-- Supplied material start --
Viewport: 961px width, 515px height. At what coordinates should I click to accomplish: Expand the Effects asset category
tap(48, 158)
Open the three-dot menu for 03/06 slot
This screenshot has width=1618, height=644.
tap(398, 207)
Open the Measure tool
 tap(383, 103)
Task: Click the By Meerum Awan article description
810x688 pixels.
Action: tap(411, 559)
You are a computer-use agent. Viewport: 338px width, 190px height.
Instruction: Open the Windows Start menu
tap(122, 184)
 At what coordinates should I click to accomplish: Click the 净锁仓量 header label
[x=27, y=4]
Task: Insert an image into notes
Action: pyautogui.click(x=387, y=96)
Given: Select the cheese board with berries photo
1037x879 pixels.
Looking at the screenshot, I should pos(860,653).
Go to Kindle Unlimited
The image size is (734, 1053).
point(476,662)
-- Supplied material end --
Task goal –
Reproduce the material above line for line, without changing a single character.

Solution to the problem –
Viewport: 961px width, 515px height. At what coordinates should I click to accomplish: Expand the Effects asset category
tap(48, 158)
Open the three-dot menu for 03/06 slot
This screenshot has width=1618, height=644.
tap(398, 207)
Open the Measure tool
 tap(383, 103)
Task: Click the By Meerum Awan article description
810x688 pixels.
Action: tap(411, 559)
You are a computer-use agent. Viewport: 338px width, 190px height.
Instruction: Open the Windows Start menu
tap(122, 184)
 At what coordinates should I click to accomplish: Click the 净锁仓量 header label
[x=27, y=4]
Task: Insert an image into notes
Action: pyautogui.click(x=387, y=96)
Given: Select the cheese board with berries photo
1037x879 pixels.
Looking at the screenshot, I should pos(860,653).
Go to Kindle Unlimited
The image size is (734, 1053).
point(476,662)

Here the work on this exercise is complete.